Peki, eğitimde bu değişikliklerin yapılması gerekli mi? Yoksa değil mi? Elbette ki bu değişiklerin yerine ve zamanına göre yapılması gereklidir. İster içinde bulunduğumuz yirmi birinci yüzyılda olsun, ister önümüzdeki yüzyıllarda olsun Eğitim, kalkınmış, daha zengin, daha müreffeh ülke olma hedefine varmak için çok önemli ve işlevsel bir araç haline gelmiştir. Eğitim, belki kısa vadede ürün vermemektedir ama bir ülkenin sosyal ve ekonomik kalkınmasını sağlayan, ihtiyaç duyulan insan gücünü hazırlayan araç olarak, gün geçtikçe ekonominin temel yatırımı haline gelmektedir.
Öyleyse, ülkemizde eğitime, bilime ve teknoloji üretimine her zaman daha çok önem vermek zorundayız. Çünkü eğitim bireyi geliştirdiği gibi, diğer yandanda ülkenin bilimsel, ekonomik, sosyal ve kültürel kalkınmasını sağladığı için önemlidir.
Eğitimin ekonomik ve toplumsal kalkınma konusundaki önemine rağmen Türk eğitim sistemi bugün gerek yapılanmasından, gerekse yönetim ve işleyişinden kaynaklanan birtakım sorunlarla karşı karşıyadır. Bu sorunlar aşılmadıkça da Türk eğitim sisteminin gelişmesi söz konusu olamaz. Bundan dolayıdır ki eğitim sisteminde değişikler yapılırken eğitimde ülkemizi başarıya ulaştıracak doğru sistem tercih edilmeli. Dünyadaki örnek sistemler araştırılarak kendi kültürümüze uygun bir sistem oluşturulmalıdır.

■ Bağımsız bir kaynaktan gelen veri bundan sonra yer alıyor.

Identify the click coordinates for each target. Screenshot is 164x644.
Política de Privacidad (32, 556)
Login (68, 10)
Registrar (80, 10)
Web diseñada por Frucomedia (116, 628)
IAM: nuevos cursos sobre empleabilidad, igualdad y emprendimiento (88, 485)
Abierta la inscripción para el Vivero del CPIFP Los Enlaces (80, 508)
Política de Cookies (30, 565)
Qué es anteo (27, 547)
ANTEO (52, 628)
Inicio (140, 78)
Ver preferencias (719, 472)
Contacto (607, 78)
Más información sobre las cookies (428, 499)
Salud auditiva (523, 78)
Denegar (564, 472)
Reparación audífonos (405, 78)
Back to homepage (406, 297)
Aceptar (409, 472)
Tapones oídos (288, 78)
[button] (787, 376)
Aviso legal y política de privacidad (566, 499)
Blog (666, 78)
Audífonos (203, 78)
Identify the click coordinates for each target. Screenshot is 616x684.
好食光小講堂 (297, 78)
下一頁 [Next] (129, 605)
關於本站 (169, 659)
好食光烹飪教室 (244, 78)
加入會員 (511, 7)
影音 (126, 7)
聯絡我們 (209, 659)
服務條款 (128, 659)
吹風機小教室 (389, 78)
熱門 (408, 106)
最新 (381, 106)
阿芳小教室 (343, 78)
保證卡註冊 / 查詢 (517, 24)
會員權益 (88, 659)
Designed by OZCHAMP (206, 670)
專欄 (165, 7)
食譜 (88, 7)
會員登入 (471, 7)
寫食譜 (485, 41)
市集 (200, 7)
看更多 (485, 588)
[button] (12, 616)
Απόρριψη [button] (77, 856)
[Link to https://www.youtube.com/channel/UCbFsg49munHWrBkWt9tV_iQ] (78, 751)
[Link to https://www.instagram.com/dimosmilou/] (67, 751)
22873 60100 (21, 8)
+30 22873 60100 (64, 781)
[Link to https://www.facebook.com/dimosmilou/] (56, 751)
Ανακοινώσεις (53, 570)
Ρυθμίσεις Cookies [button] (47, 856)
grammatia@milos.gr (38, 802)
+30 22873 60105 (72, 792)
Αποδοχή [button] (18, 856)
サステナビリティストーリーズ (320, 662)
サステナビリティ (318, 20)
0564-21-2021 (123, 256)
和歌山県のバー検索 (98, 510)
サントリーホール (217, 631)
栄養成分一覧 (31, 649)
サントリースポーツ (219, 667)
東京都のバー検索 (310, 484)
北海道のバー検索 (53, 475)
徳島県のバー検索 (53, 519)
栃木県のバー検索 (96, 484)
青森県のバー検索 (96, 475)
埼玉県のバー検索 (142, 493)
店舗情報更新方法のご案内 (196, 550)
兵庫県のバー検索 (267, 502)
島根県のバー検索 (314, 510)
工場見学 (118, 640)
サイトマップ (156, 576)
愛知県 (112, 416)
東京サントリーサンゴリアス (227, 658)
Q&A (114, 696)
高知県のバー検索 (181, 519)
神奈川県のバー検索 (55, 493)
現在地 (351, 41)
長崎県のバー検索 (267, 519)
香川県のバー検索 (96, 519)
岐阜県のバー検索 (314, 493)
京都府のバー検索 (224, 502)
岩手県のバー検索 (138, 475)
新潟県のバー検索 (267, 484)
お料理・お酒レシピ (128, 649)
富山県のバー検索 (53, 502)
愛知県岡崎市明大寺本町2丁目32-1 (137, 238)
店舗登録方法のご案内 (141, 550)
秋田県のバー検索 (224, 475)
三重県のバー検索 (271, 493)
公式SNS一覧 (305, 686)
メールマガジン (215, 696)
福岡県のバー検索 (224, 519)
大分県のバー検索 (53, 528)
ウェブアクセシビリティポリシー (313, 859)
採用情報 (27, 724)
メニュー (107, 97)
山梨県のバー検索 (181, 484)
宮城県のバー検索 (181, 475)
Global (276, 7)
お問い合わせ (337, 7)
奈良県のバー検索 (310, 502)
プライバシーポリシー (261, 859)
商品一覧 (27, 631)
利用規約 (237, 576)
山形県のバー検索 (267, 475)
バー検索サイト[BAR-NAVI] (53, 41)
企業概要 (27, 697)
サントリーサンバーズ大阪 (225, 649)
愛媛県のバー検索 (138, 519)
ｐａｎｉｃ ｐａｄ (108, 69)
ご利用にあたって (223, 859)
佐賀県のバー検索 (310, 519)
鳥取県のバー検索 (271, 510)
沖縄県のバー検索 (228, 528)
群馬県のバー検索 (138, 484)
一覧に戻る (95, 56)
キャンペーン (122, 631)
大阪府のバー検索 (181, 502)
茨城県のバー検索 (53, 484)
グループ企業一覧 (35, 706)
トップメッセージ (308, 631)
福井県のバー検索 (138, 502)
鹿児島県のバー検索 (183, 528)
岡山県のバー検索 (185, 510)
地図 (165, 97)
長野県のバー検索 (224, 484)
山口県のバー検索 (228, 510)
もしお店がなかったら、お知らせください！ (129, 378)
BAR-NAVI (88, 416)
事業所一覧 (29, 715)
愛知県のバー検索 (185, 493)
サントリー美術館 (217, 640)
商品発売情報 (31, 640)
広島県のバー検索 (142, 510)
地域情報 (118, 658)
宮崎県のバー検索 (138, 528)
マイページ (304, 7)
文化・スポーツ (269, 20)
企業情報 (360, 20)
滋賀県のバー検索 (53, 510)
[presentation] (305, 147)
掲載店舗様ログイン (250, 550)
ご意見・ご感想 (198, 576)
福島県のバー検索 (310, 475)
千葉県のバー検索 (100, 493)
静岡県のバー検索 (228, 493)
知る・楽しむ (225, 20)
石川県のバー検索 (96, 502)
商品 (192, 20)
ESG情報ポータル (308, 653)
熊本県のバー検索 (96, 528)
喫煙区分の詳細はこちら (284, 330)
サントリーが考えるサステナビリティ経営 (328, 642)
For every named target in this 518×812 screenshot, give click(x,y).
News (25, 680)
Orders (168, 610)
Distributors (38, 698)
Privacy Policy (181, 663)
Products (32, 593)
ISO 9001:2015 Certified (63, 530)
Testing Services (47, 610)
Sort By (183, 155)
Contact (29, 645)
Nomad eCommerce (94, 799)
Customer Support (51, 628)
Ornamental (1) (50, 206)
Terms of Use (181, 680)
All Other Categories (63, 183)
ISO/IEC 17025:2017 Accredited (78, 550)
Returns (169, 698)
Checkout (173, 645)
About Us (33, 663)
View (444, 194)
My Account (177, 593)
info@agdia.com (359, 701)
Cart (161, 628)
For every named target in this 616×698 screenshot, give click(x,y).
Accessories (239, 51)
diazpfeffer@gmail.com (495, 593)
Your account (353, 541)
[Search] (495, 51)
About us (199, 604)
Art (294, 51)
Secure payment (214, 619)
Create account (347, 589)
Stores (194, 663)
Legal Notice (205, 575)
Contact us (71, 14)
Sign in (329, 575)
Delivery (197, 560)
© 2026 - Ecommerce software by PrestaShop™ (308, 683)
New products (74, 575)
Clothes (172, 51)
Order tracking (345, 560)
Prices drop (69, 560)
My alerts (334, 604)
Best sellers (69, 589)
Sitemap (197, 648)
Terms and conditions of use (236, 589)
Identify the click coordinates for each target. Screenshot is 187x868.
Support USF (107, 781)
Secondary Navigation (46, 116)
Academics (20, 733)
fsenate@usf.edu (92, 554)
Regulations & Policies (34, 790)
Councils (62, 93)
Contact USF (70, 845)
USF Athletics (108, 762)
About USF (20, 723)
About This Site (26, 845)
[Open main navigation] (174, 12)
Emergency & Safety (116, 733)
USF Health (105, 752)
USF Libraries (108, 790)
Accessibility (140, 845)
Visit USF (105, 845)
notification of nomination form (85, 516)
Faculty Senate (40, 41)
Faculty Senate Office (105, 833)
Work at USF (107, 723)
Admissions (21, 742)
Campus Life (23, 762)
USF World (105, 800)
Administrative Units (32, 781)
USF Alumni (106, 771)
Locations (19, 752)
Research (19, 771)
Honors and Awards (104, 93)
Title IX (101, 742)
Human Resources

Önemli olan bu sorunların üstesinden gelebilmek için Milli Eğitimi bütün bir milli sistem olarak ele almak, yapılması düşünülen değişiklikle ilgili olarak akademik ehil kişilerin, öğretmenlerin, velilerin ve öğrencilerinde görüşlerine başvurularak ve uygun yöntemleri kullanarak, gerekli düzenlemeleri yapabilmek ve yeni yapılanmaları gerçekleştirebilmektir.